**EXERCISES**:
**A)** Can you sum up the forum text about a mass hanging from three cables in two sentences?
**B)** In the forum text about a mass hanging from three cables, do these statements agree with the text? (i) The poster says the cables must be attached along the x axis. (ii) The poster is using a TI-89. (iii) Setting the separate x, y, z tensions equal gives the poster nine equations. Answer yes or no for each, and quote the deciding words.
**C)** Resume the forum text about a mass hanging from three cables, not the data, and continue it from its last sentence.

**TEXT PASSAGE**:
____________________

If you really have 9 equations and 9 unknowns, what's the problem? Solve it, step by step. (To get more targeted advice, show the exact problem and your attempted solution.)

Doc,
I was just wondering if there was a different approach that using 9 equations, some general laws I'm missing out on.
To show the exact problem would be much harder than describing it, it's pretty simple, just imagine a mass hanging from three cables, and there three cables can be attached any where on the x,z plane. Where the mass is attached to the three cables on the negative y axis.
Far as my 9 equations, I'm guessing that I went down a wrong path, giving me incomplete data for the TI-89 to work with.
Setting the three separate x,y,z tensions equal only gives me three equations. What would be the next approach to obtain the next 6 equations?

____________________

**SUPPLIED DATA**:
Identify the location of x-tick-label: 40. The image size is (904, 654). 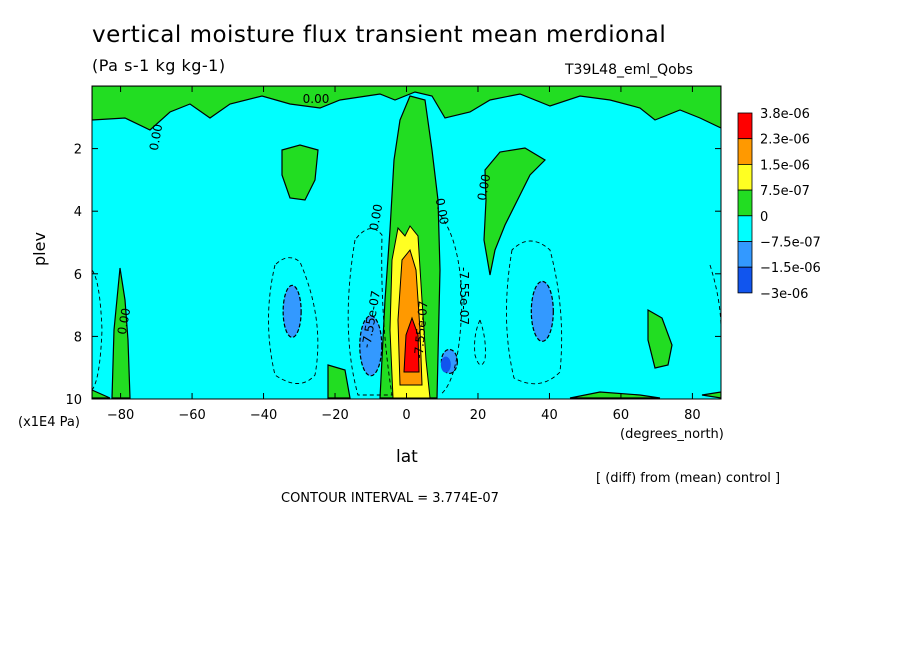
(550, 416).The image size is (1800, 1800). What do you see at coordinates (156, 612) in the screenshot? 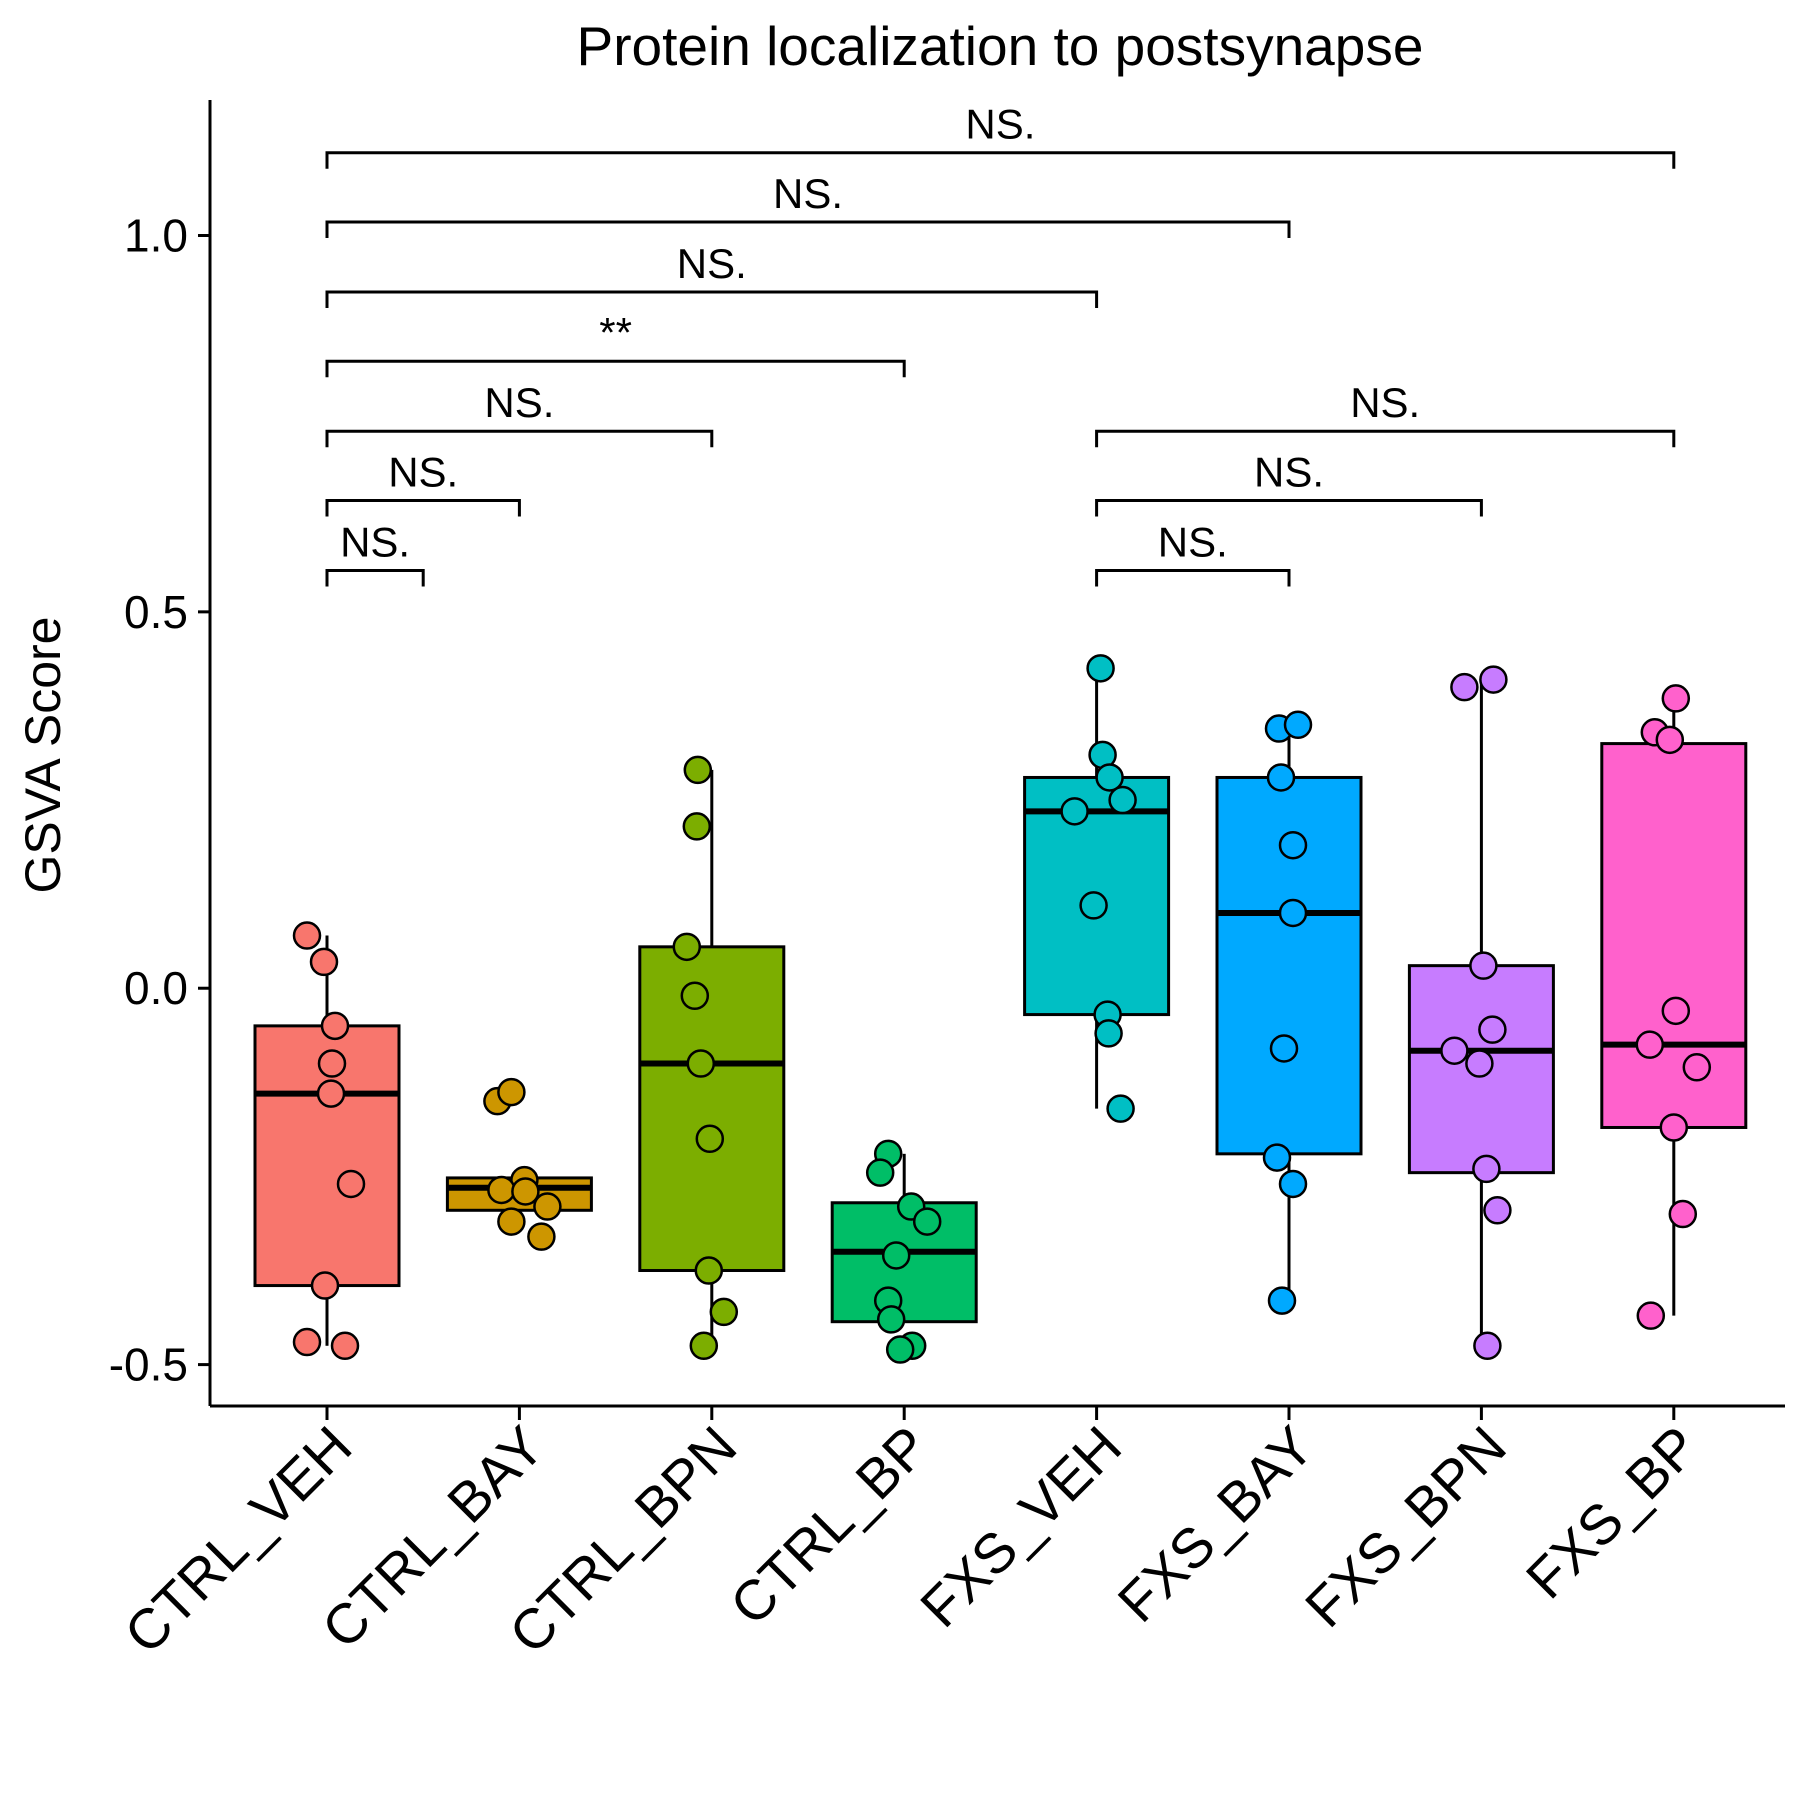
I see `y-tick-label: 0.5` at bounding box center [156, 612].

____________________

**RESPONSE LIST**:
**A)** A reply asks what the problem is if there really are nine equations and nine unknowns, and it suggests solving step by step and showing the exact problem and attempted solution. The original poster describes a mass on the negative y axis hanging from three cables attached anywhere on the x,z plane, explains that setting the separate x, y, z tensions equal gives only three equations, and asks how to get the other six.

**B)**
(i) No: "there three cables can be attached any where on the x,z plane"
(ii) Yes: "giving me incomplete data for the TI-89 to work with"
(iii) No: "Setting the three separate x,y,z tensions equal only gives me three equations."

**C)**
Thanks
Philip

Doc Al
Mentor
If you have the angles that the cables make, then all you probably need are three equations. (The tensions are the three unknowns.) If you don't have the angles, then you don't have enough information to solve for the tensions.

I just solved it, thanks
I do have the locations of the points where the cables are attached, so I can make the angles. What I was doing was breaking each tension into 3 parts giving me 9 unknowns. I found a similar problems solved where they only used the three tensions as unknowns and used the sum of each i,j,k vector to make 3 equations. This method was much easier and giving only three unknowns, so it all worked out in the end.